Roasting requires both craft and instinct, as well as attention to smell, appearance, and sound. By carefully planning how much heat the bean gets during various phases, you can accentuate particular characteristics, mute others, and even develop the mouthfeel and body of the beverage. Becoming a skillful roaster is no easy task, which is why we’re thankful for the experts we’ve had the opportunity of getting to know since we began our Wanderup journey!

GRIND

Grind
Photo Credit: @kaffeemaniac

Every great cup of coffee starts with a fresh grind!

Believe it or not, you can have the highest quality coffee, the perfect roast, pure water, premium filters and an excellent coffee maker and still ruin it all with an incorrect grind. But don’t let your woes stop you! Some basic knowledge about coffee grinding goes a long way toward helping you achieve that perfect brew.

Regardless of your brewing method, the basic goal of grinding coffee is the same: break down the roasted bean to expose the interior and allow the right amount of oils and flavors to be extracted. Ground coffee has much more surface area than whole bean coffee, allowing water (the extraction agent) to make contact with more coffee when brewing. More contact means a more vibrant, flavorful cup!

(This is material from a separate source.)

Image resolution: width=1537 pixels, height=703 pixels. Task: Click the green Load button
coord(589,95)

The main “rules” of coffee grinding are:

  1. Grind your coffee right before you’re ready to brew
  2. Choose the right grind size (fineness/coarseness)
  3. Select and use a high quality coffee grinder
  4. Keep your coffee grinder clean

Stay posted for more on grinding tips and check out our Wandercup grinder to help you achieve that perfect cup every time!

BREW

Brew

Coffee is personal- the “right” way to make it is however you like it best!

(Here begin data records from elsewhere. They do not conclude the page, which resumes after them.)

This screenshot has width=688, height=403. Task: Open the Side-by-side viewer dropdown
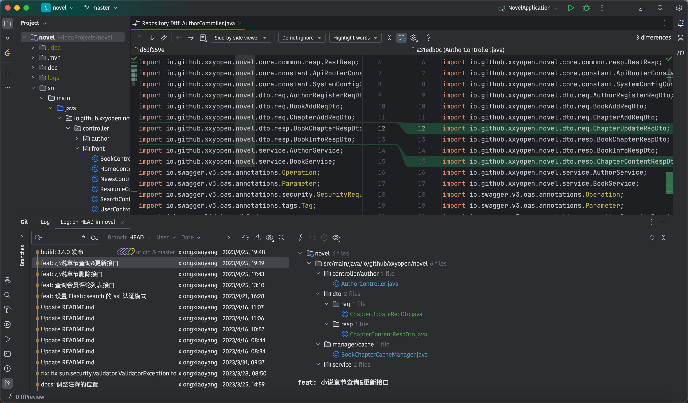[x=241, y=38]
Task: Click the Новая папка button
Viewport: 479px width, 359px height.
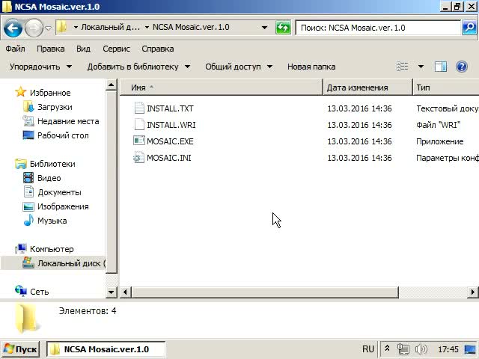Action: (311, 67)
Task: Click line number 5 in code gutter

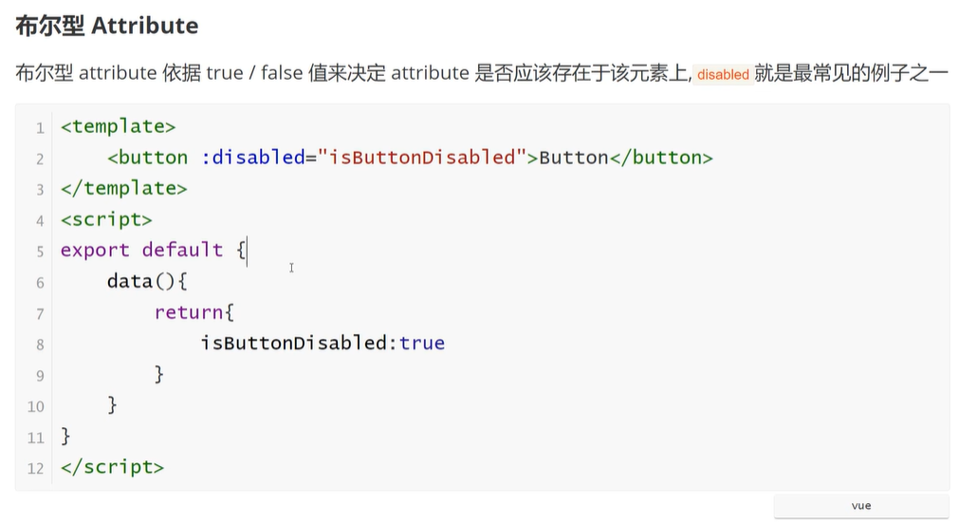Action: 40,252
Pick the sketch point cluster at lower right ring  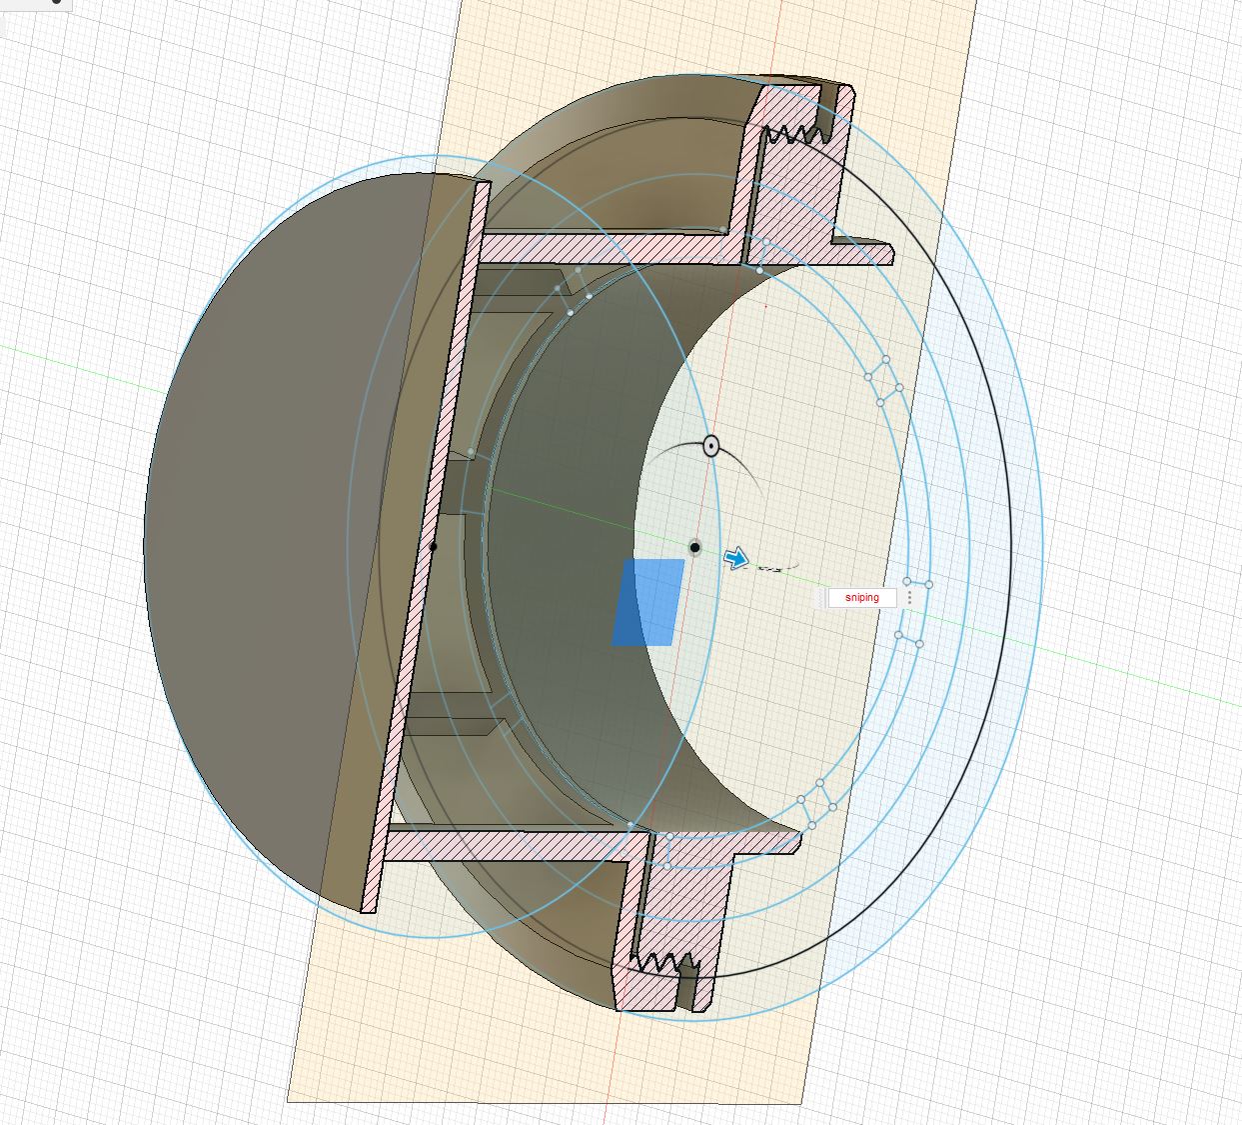click(x=818, y=804)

Today with all the new and progressive coffee brewing options available, you might have a tough time deciding on just one method as your go-to. Cold-drip? Pour over? An AeroPress brew? You may swear by French Press, but unless you’ve tried them all, how do you really know what you’re missing?

Since there are so many ways to achieve an amazing cup, check out our coffee series, which covers each of the different brew methods in depth.

ENJOY

Enjoy

At last, our favorite step of the process!

Knowing the labor of love behind the coffee you drink makes savoring each sip even more special. For over 600 years, coffee has changed the world politically, socially and intellectually. It’s a beverage that brings people together and fuels us to achieve amazing things.

We hope you enjoy your cup a little extra today!